UC officials denied that state residents are being harmed, and they say the university needs the revenue from the much higher tuition that non-residents pay.

Currently, about 15.5 percent of all UC undergraduates are non-residents. However, those numbers are much higher at UC Berkeley, UCLA and UC San Diego, which caused UC president Janet Napolitano to cap non-resident enrollment at those three campuses starting last year.

H.D. Palmer, a spokesman for the California Department of Finance, said Gov. Jerry Brown and the Legislature decided not to set a numerical or percentage cap and not to insist that caps should be an average for the system or any individual campus, leaving those details for the UC regents to decide. The governor, who is a UC regent, “looks forward to having a discussion with the regents about what the appropriate level should be,” Palmer said.

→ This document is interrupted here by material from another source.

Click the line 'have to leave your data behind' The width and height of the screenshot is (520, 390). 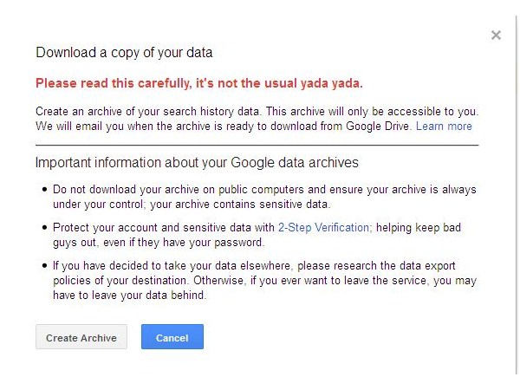tap(129, 295)
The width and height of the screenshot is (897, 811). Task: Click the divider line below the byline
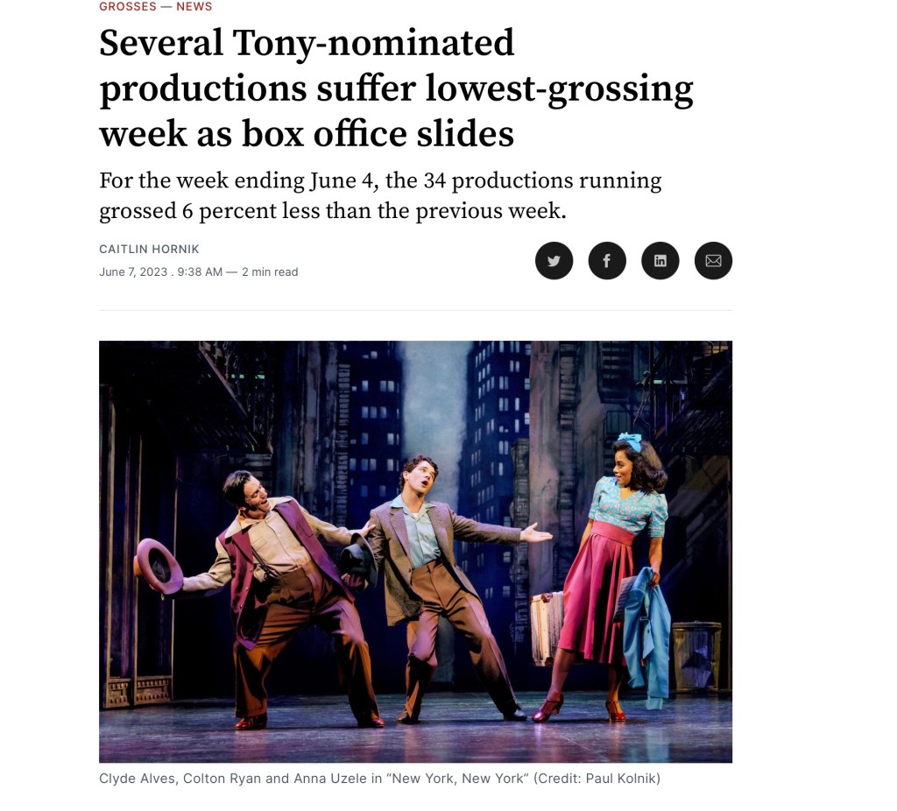click(x=415, y=310)
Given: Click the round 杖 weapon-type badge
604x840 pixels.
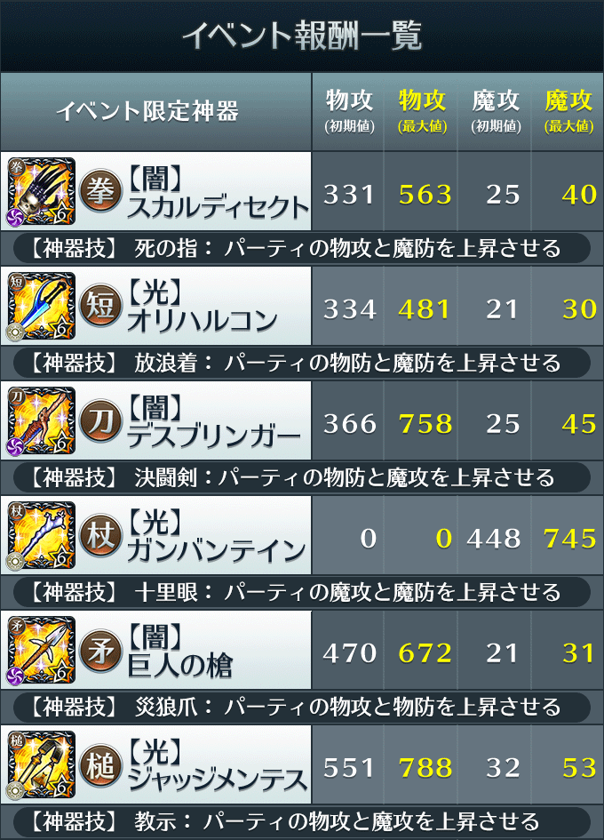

Some legislators have pushed for a 10 percent cap.

In a recent statement, the UC leadership said the $18.5 million would not cover the full cost of the extra 2,500 California undergraduates, but that UC “looks forward to working with the Legislature and the governor on continuing to grow California enrollment and keeping tuition as low as possible.” As for the enrollment cap on non-residents, UC spokeswoman Dianne Klein said that Napolitano has been working on “finding the right balance” and that a policy discussion may take place at a regents meetings in July or September.

UC already is working to expand the number of California undergraduates by 5,000 for the upcoming fall enrollment in response to a previous $25 million bonus offer in state funding last year. That would amount to about a 10 percent increase over the nearly 50,000 new in-state freshman and transfer students who enrolled last fall.

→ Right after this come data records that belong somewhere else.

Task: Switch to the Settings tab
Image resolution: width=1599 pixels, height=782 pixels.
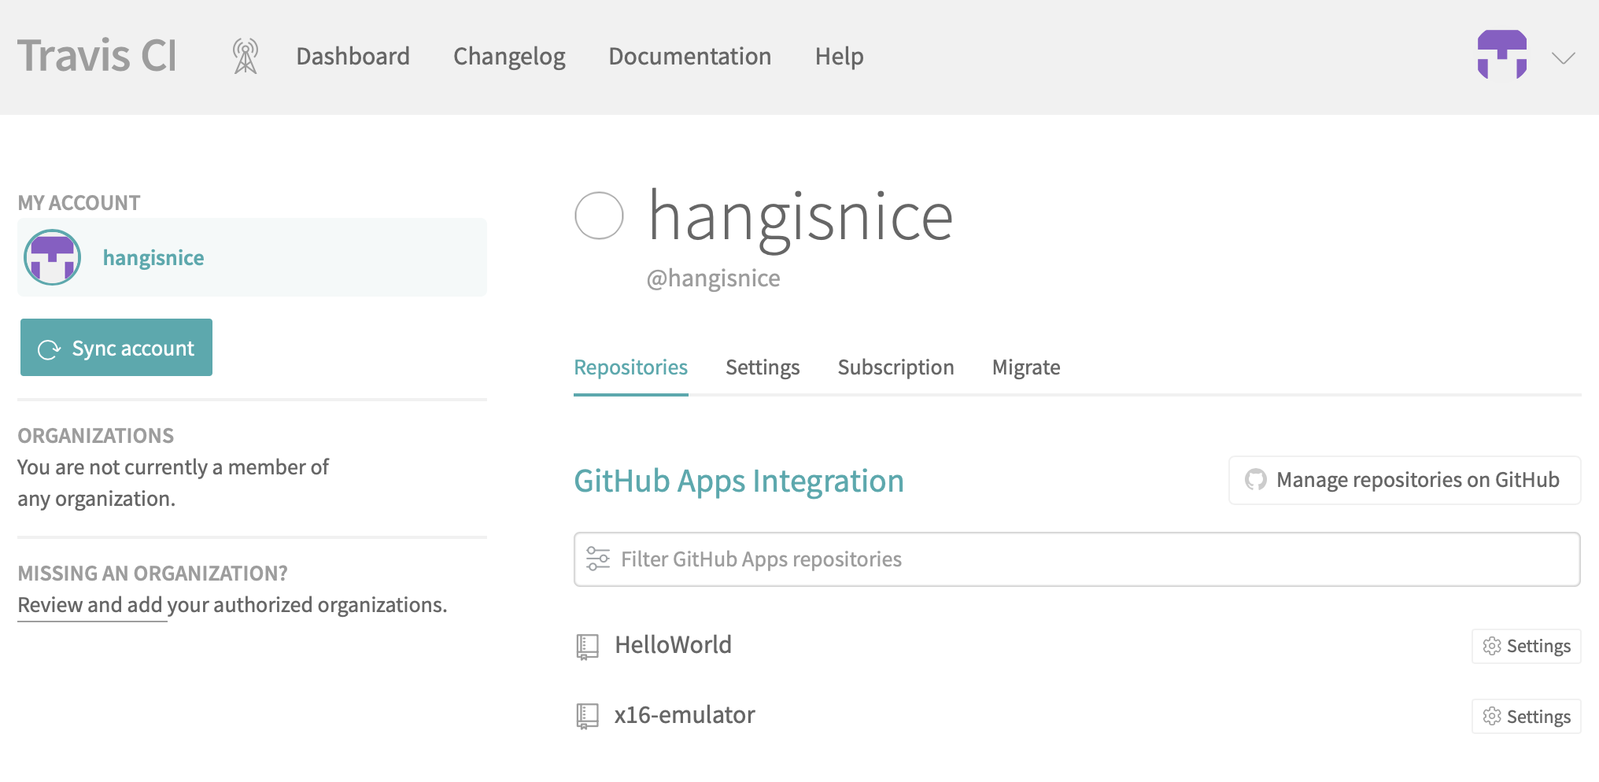Action: pos(762,367)
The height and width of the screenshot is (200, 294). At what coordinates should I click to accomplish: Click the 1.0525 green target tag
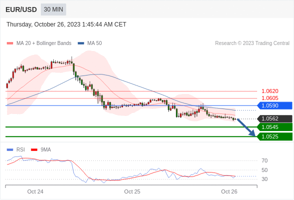click(275, 137)
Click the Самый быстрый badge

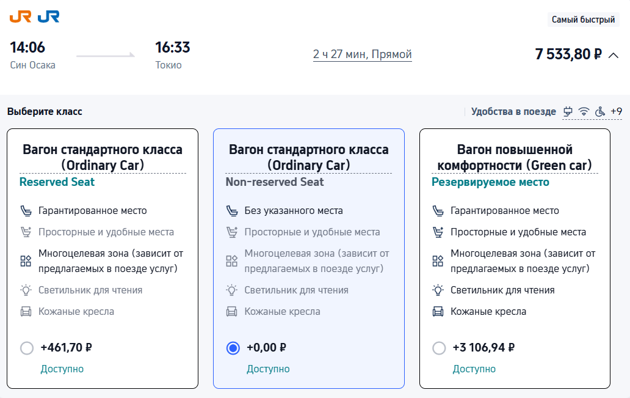pos(583,20)
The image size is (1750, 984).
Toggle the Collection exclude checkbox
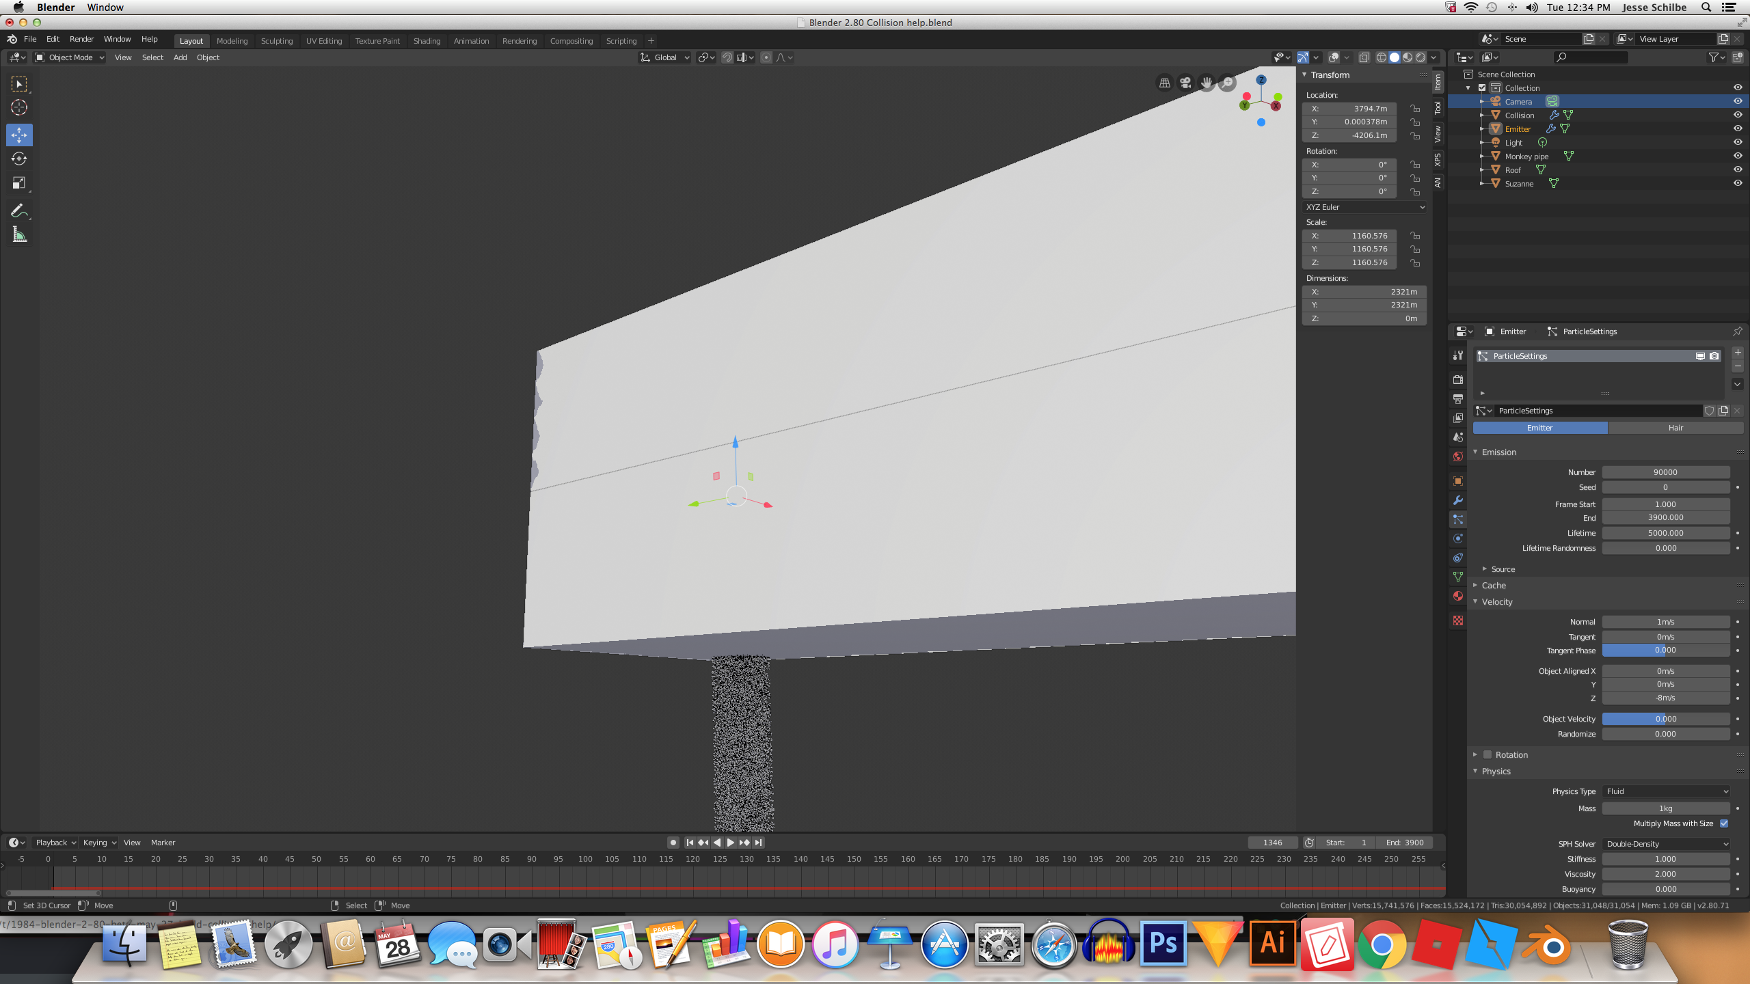(1482, 87)
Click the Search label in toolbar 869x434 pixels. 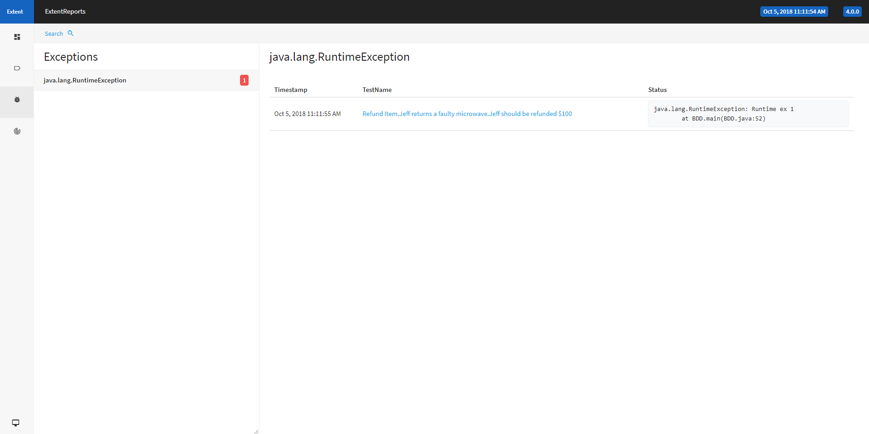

For the 23-campus Cal State system, the budget is offering $35 million – a boost from the $25 million previously suggested in Brown’s May revision – for programs that would improve the four-year graduation rates, with special emphasis on underrepresented and low-income students.

Cal State officials said they are confident they will be able to develop the goals and plans by September, in time to meet the Legislature’s expectations. The funds would be used to hire more academic advisers and faculty, add class sections, improve remedial courses, expand online classes and reform degree requirements and pathways.

System spokeswoman Laurie Weidner said that the budget offer of $35 million is “consistent” with past plans that have led to improved graduation rates. While Cal State wants completion rates to rise across all groups of students, the university is “very focused” on boosting rates of low-income students and minorities, she said.

According to the budget, the money would be contingent on the CSU system “articulating clear, coherent plans for the university as a whole and for each campus” to boost four-year graduation rates and to get low-income students who receive federal Pell grants – often those with family incomes below $40,000 annually – to graduate at rates similar to those of more affluent students who do not receive those grants.

Of the students who started as CSU full-time freshmen in fall 2011, only 19 percent graduated within four years. Just 12 percent of Pell‑eligible students graduate within four years, compared with 25 percent of non‑Pell‑eligible classmates, according to statistics released by the governor. The overall graduation rate increases to 57 percent after six years for students who entered as freshmen and to 73 percent for transfers, CSU said.